In total, Dubai Parks and Resorts said it had signed 34 lease proposals at Riverland ahead of the site’s scheduled opening in October. Previously-announced deals include a second Irish Village location, as well as 800 Degrees Pizza, Starbucks, Shake Shack, Mr Greek and Turkish restaurant Simit Sarayi, among others.

Raed Kajoor Al Nuaimi, chief executive of Dubai Parks and Resorts said: “In just eight months, the management team has done roughan excellent job in securing a number of high-profile and exciting tenants for two-thirds of the 50-plus outlets available at Riverland Dubai.”

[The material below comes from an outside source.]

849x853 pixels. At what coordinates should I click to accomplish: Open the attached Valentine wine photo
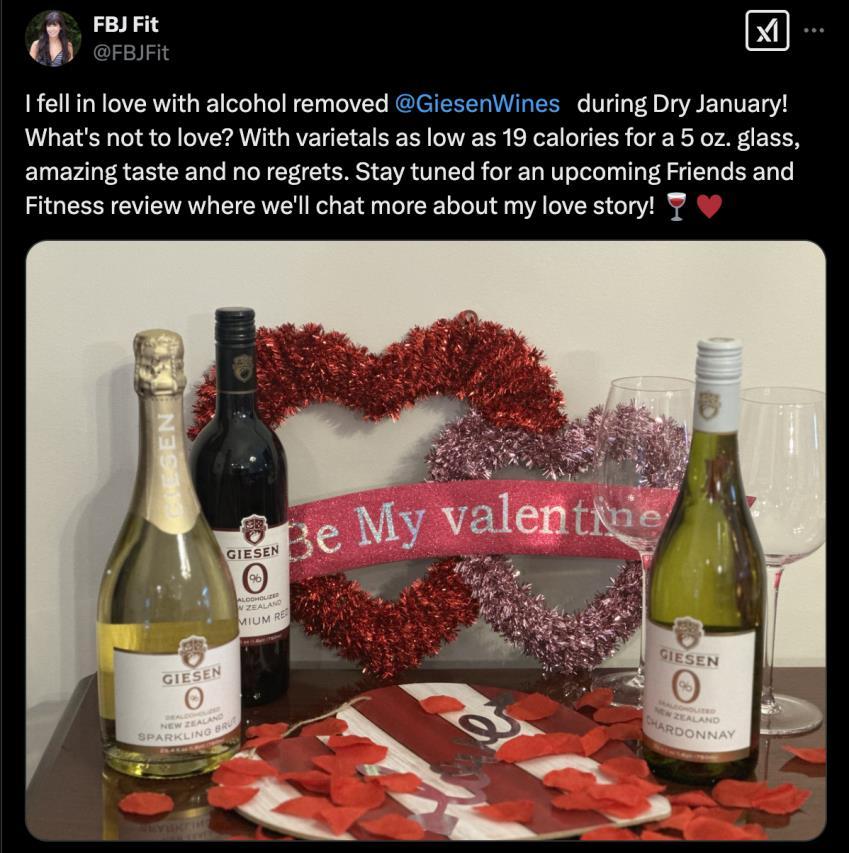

Dubai Parks & Resorts is a Dh10.5bn project that will include a Legoland Dubai, motiongate and a Bollywood Parks Dubai theme park.

It will also house a Legoland Water Park and a Polynesian-themed hotel, Lapita, which will be operated by Marriott Group. It is being built on a 25 million sq ft site in Jebel Ali.

Dubai Parks and Resorts has predicted that there will be 6.7 million ticketed visits in its first full year of operation.

Vinit Shah, the company’s chief destination officer, said that it had received “a great response” from a mix of local, regional and international brands, and added that he was confident that it will meet its visitor targets.

He said Dubai’s Department of Tourism, Commerce and Marketing department numbers showed a big increase in year-on-year visitors. He also argued that competition from other parks, such as the soon-to-open IMG Worlds of Adventure or Al Ahli Group’s 20th Century Fox theme park in Dubai would be welcome additions to the market, rather than competitors.

“We welcome additions to the theme park industry in the UAE,” said Mr Shah. “We believe with the increase in the variety of choices, there will be more theme park visitors to the UAE and a higher possibility of tourists increasing their stay to experience as many attractions as possible.”

Euromonitor research analyst Diana Jarmalaite said that the turnover of UAE theme parks grew by about 11 per cent last year. She added that the UAE has far more attractions than other countries in the region through the likes of Ferrari World and Aquaventure, but that much more investment in this sector is expected.

“As part of the country’s positioning as a family holiday destination, the government is keen to invest in developing and maintaining state-of-the-art infrastructure and expand the number of sightseeing places, especially tourist attractions.” said Ms Jarmalaite. “According to Euromonitor International, over the next five years, theme park sales are expected to more than double their size, up to Dh 2bn-3bn.”